The Emperor's so-called "Invitatorium" in April 1690, for example, was addressed to Arsenije III as "Patriarch of the Rascians", but Austrian court style also distinguished between "Catholic Rascians" and "Orthodox Rascians". In 1695, Emperor Leopold issued a protective diploma for Patriarch Arsenije and the Serb people, whom he called "popolum Servianum" and "Rasciani seu Serviani".

18th century

In official Habsburg documents from the 18th century the Serbs of Habsburg Monarchy were mentioned as Rasciani ("Rascians"), Natio Rasciana ("Rascian nation"), Illyri ("Illyrians") and Natio Illyrica ("Illyrian nation").

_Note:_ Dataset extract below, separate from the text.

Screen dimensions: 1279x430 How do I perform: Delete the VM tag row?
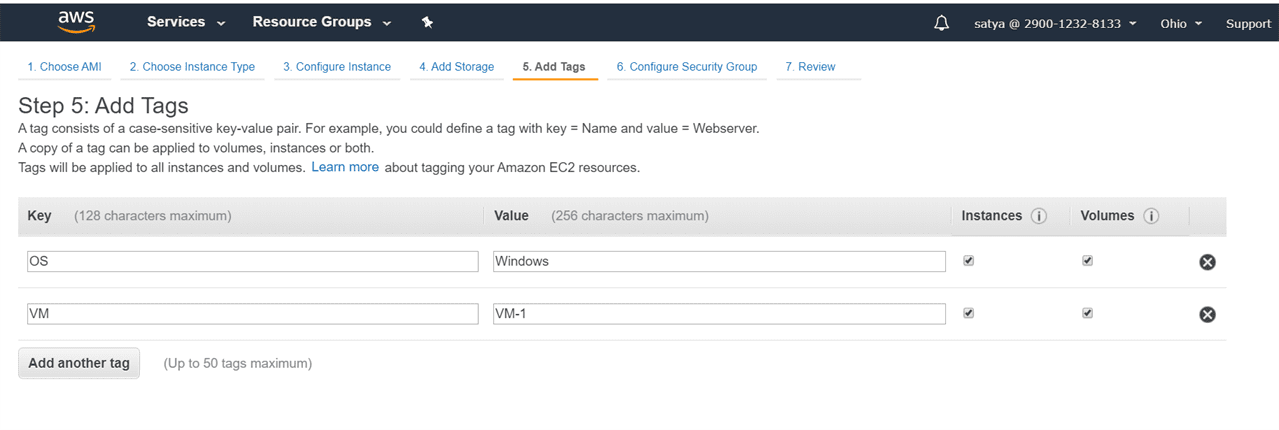[1207, 314]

During the Kuruc War (1703–1711) of Francis II Rakoczi, the territory of present-day Vojvodina was a battlefield between Hungarian rebels and local Serbs who fought on the side of the Habsburg Emperor. Darvas, the prime military commander of the Hungarian rebels, which fought against Serbs in Bačka, wrote: We burned all large places of Rascia, on the both banks of the rivers Danube and Tisa.

1801–48
When the representatives of the Vojvodinian Serbs negotiated with the Hungarian leader Lajos Kossuth in 1848, they asked him not to call them Raci, because they regard this name insulting, since they had their national and historical endonym – Serbs.

The initial name of the city of Novi Sad, Ratzen Stadt (Rascian/Serb City) derived from the name. The Tabán quarter of Budapest was also called Rácváros in the 18th-19th centuries due to its significant Serb population.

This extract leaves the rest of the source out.